It is important to note, though, that the psychometric properties of the NIHTB were established among typically developing individuals but may differ in clinical populations. Recently, researchers have begun to use the NIHTB among individuals with CHD, a population with an increased risk of deficits across multiple cognitive and socioemotional domains (Bellinger & Newburger, 2013). For example, the NIHTB-CB has been used to assess the efficacy of cognitive training interventions among children with hypoplastic left heart syndrome and multiple forms of critical CHD (Calderon et al., 2019; Siciliano et al., 2020). Meanwhile, researchers have used a virtual administration of NIHTB-EB to assess the stress felt by patients with CHD during the COVID-19 pandemic (Cousino et al., 2020). Although the NIHTB has already begun to be administered patients with CHD, the psychometric properties of the tool within this population have largely remained unexplored. Siciliano and colleagues (2020) did note that children with hypoplastic left heart syndrome (HLHS) performed more poorly than healthy controls on the fluid cognition composite score from the NIHTB-CB, and the fluid cognition composite score was positively associated, with medium to large effect sizes, with the fluid reasoning, working memory, and processing speed indices of the Wechsler Intelligence Scale for Children, 5th edition (WISC-V).
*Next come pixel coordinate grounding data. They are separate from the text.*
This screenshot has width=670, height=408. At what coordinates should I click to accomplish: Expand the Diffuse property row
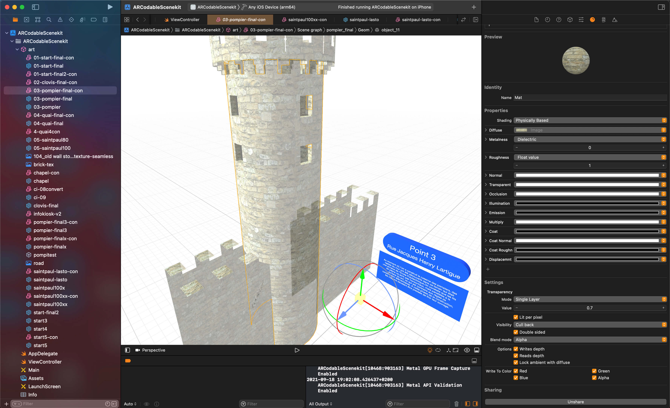tap(486, 130)
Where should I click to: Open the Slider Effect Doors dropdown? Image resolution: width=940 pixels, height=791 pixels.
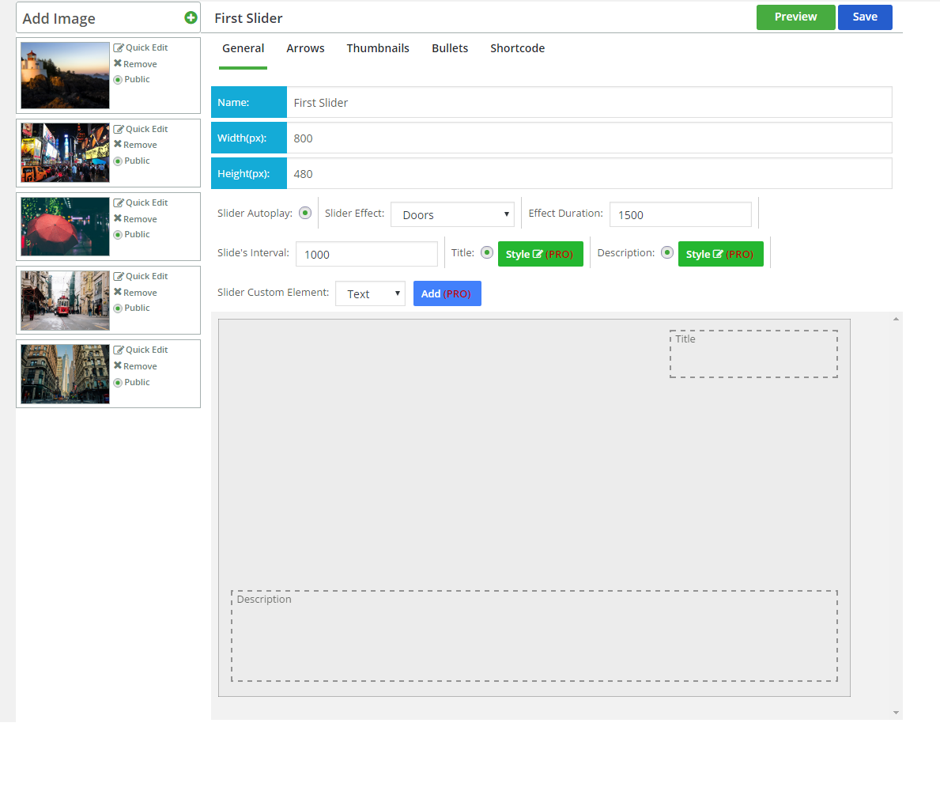(453, 214)
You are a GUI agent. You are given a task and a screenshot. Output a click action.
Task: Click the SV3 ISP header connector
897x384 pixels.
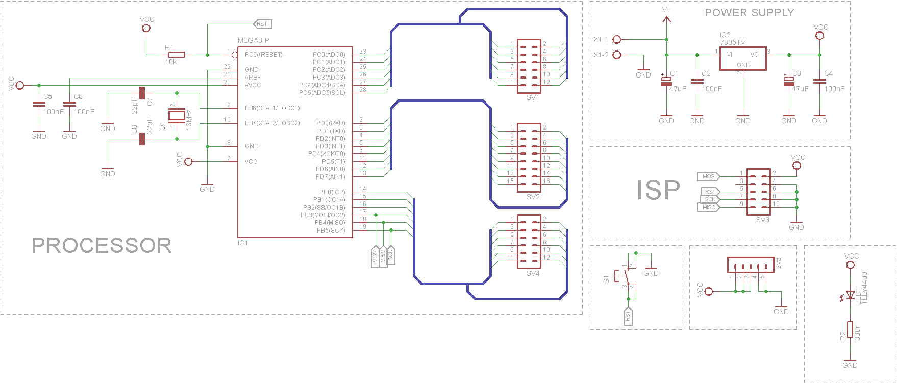(x=758, y=192)
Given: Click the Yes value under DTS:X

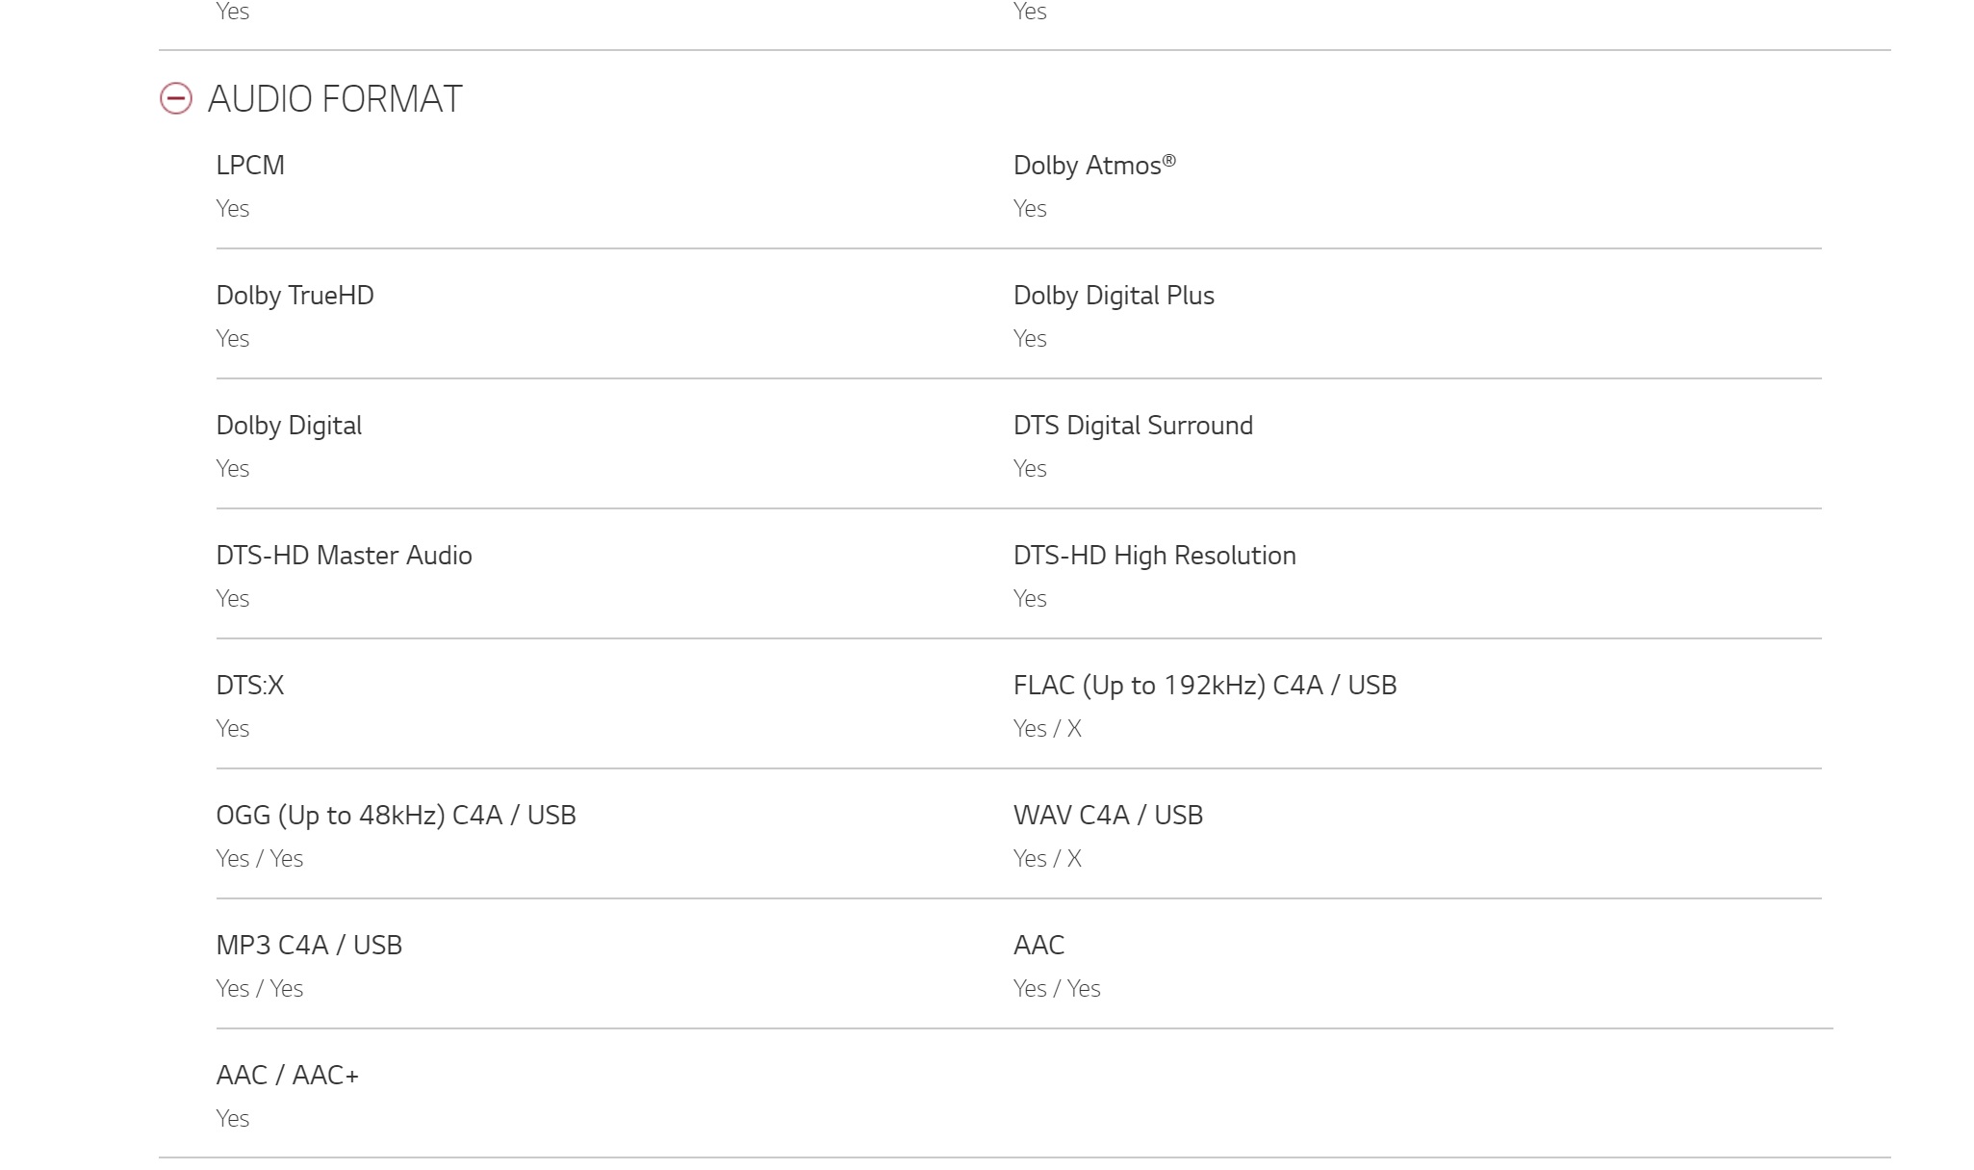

That being said, the study, limited to those with HLHS, did not consider associations of the individual subtests, the crystalized cognition composite score, or the overall composite.

The results of the current study provide the first comprehensive assessment of the psychometric properties of the NIHTB-CB and NIHTB-EB among children with CHD. As has been found in prior work with typically developing children, we found developmentally expected gains in performance across cognitive tasks for those with CHD. Although subjects with CHD largely performed within expectation for their age on cognitive tasks, there were inefficiencies among children and adolescents with CHD as compared to healthy controls on all cognitive tasks with exception of the LSWMT. Such a pattern of findings is consistent with prior research showing subtle cognitive vulnerabilities among children with CHD when considered as a whole (Bellinger & Newburger, 2013; Marino et al., 2012). For the most part, composites and subtests from the NIHTB-CB were significantly correlated with neuropsychological measures assessing similar constructs across groups, with small-to-medium effect sizes. Moreover, higher scores on the NIHTB-CB were also generally associated with ratings of better day-to-day functioning among children with CHD. As such, the brief and user-friendly NIHTB-CB appears to provide a valid and useful assessment of cognitive functioning among children and adolescents with CHD.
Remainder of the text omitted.